Needless to say, that the sheer chutzpah of this scheme was to cover up an illegal toxic dump with a non-profit program dedicated to eliminating pollution.  With Boss Logie's assistance (and that of other local pols), Newhof got Michigan State University, the Michigan Department of Environmental Quality, and local philanthropist Peter Wege to seriously consider supporting the GEWT project.  At one point GEWT claimed to have $30 million lined up in pledges.  With a great deal of hoopla and media hype, GEWT had an opening gala to kick off its fundraising drive in November 2000.  Immediately after that, GEWT disappeared and nothing more was heard of it.  Why?

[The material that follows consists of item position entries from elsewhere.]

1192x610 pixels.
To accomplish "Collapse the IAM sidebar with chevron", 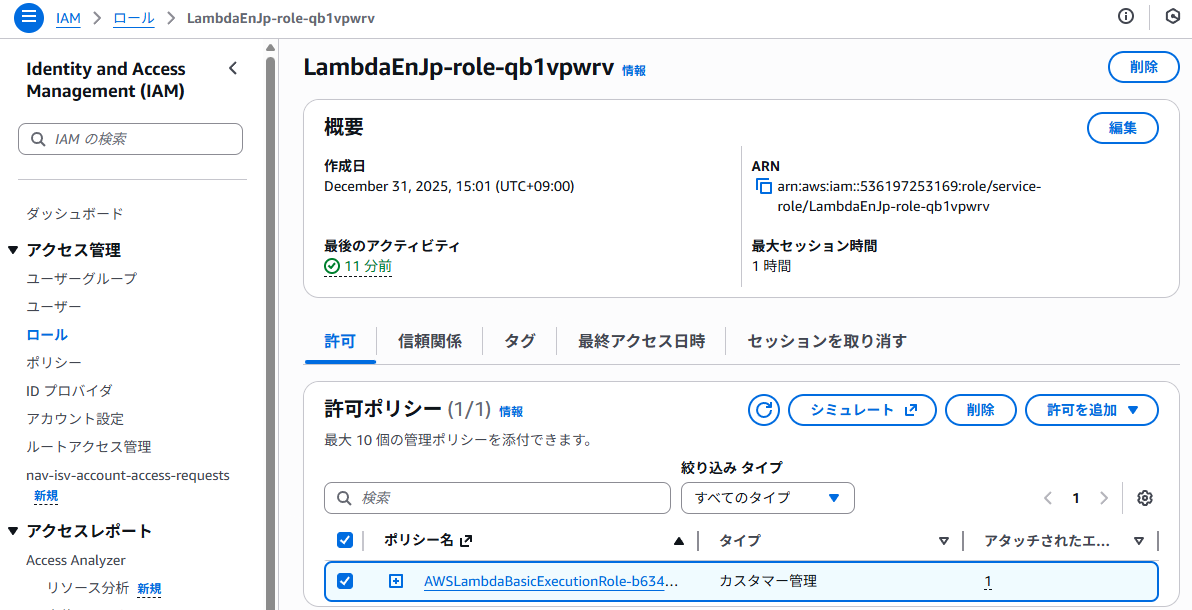I will (233, 69).
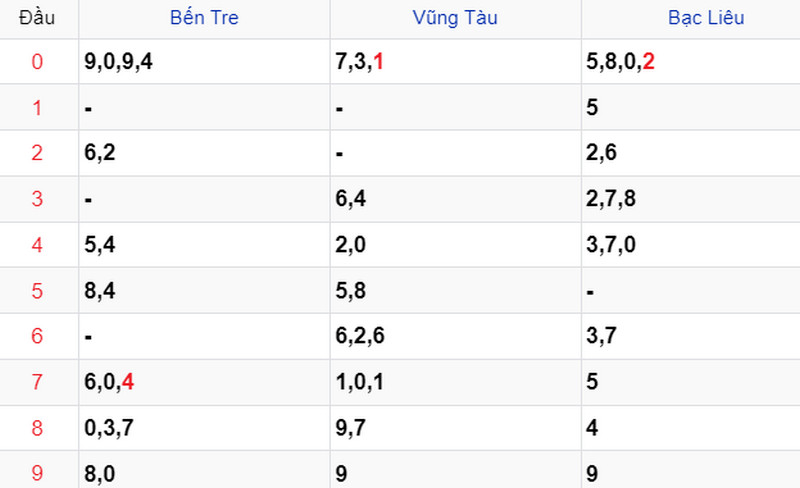The height and width of the screenshot is (488, 800).
Task: Click Bạc Liêu cell showing 5,8,0,2
Action: [x=691, y=62]
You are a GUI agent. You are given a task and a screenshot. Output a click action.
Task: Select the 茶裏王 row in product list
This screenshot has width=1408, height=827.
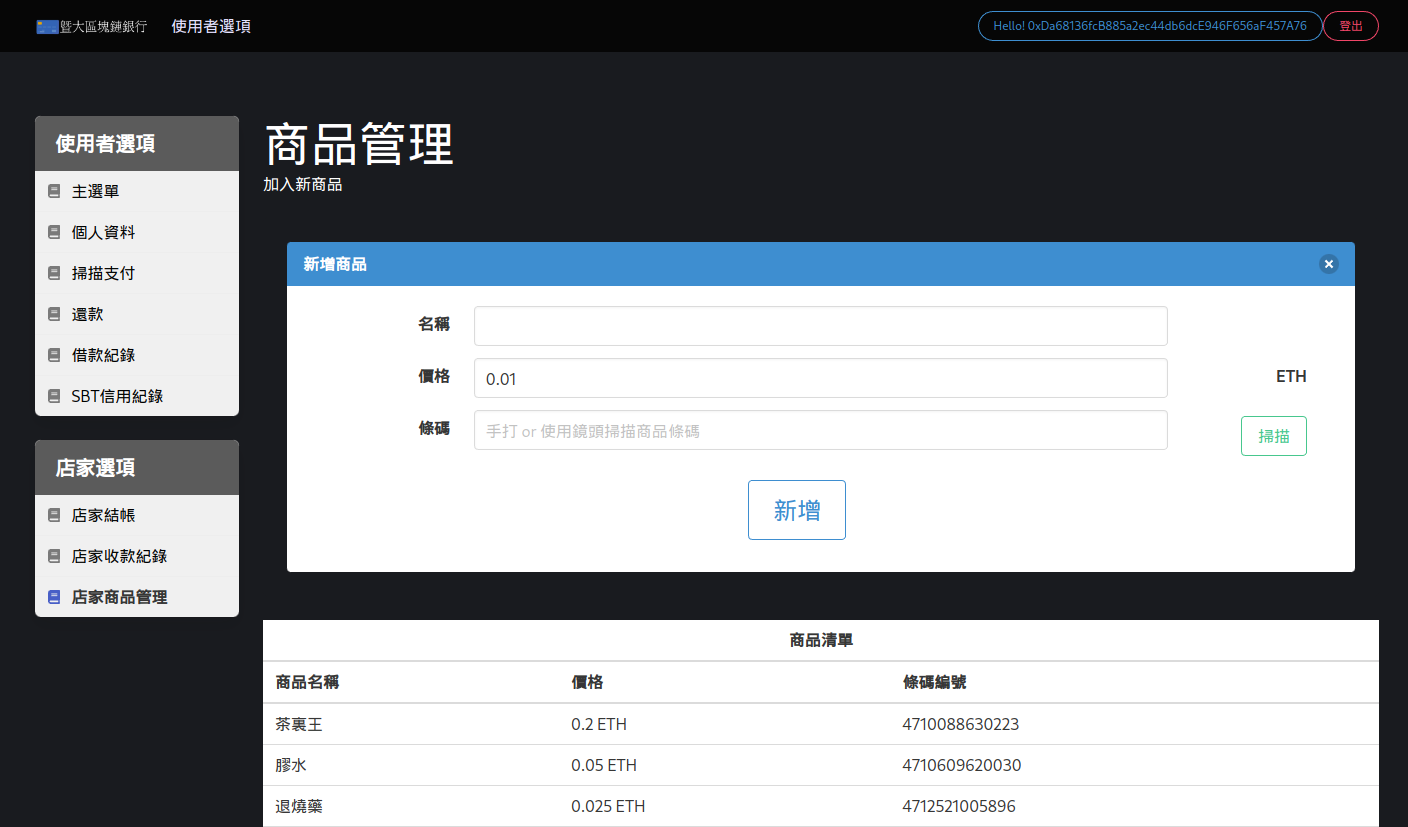[x=299, y=724]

The scam had been exposed.  In November 2000 all of the big names that GEWT lined up to pour money into the filtration plant project -- i.e., MSU, the MDEQ, and Wege -- had learned from the Local Area Watch about the landfilling of the Boardwalk's hazardous waste into the plant's tanks.  They all bugged out.  In fact, the MDEQ opened an administrative investigation of the dumping at that time and later a criminal one in February 2001.  In February 2004, the MDEQ tested, at the direction of the attorney general's office, the soil landfilled at the filtration plant, and those samples revealed the presence of the Boardwalk's waste in toxic concentrations.  (This is now part of the Local Area Watch's hazardous waste complaint against the Boardwalk developers now pending in the state court.)

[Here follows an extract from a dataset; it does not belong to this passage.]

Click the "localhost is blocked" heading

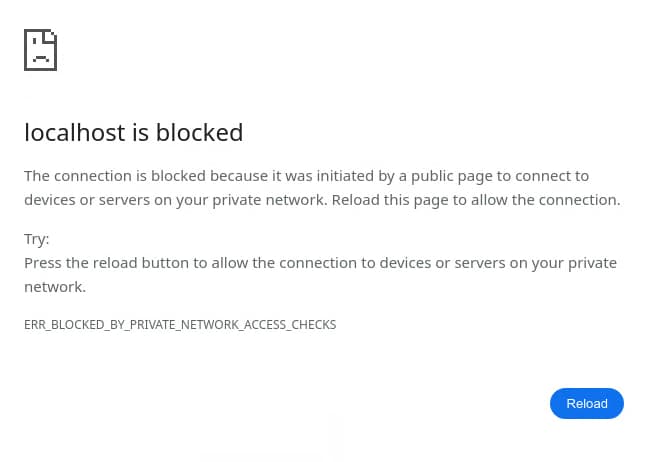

At official sessions in March and again in May 2001, the City Commission discussed with Boss Logie the environmental problems at "Logie's Landfill".  He denied that any problems existed and that his ties to Old Kent Bank and Spectrum Health had any impact upon his role in the sale and subsequent lack of regulation of dumping at the filtration plant.  However, when the Local Area Watch attempted to get the minutes of these sessions in the spring of 2002, Boss Logie had them destroyed by Assistant City Attorney Daniel Ophoff.  To prevent the Local Area Watch from seeking court protection of these documents, Ophoff lied to L.A.W.'s attorney about his plan to destroy them.

Of course, boys and girls, that's just one Boss Logie tale.  Suffice it to say, his screed at the Fountain Street Church to impeach Bush as a liar and scofflaw was a fine example of the pot calling the kettle black.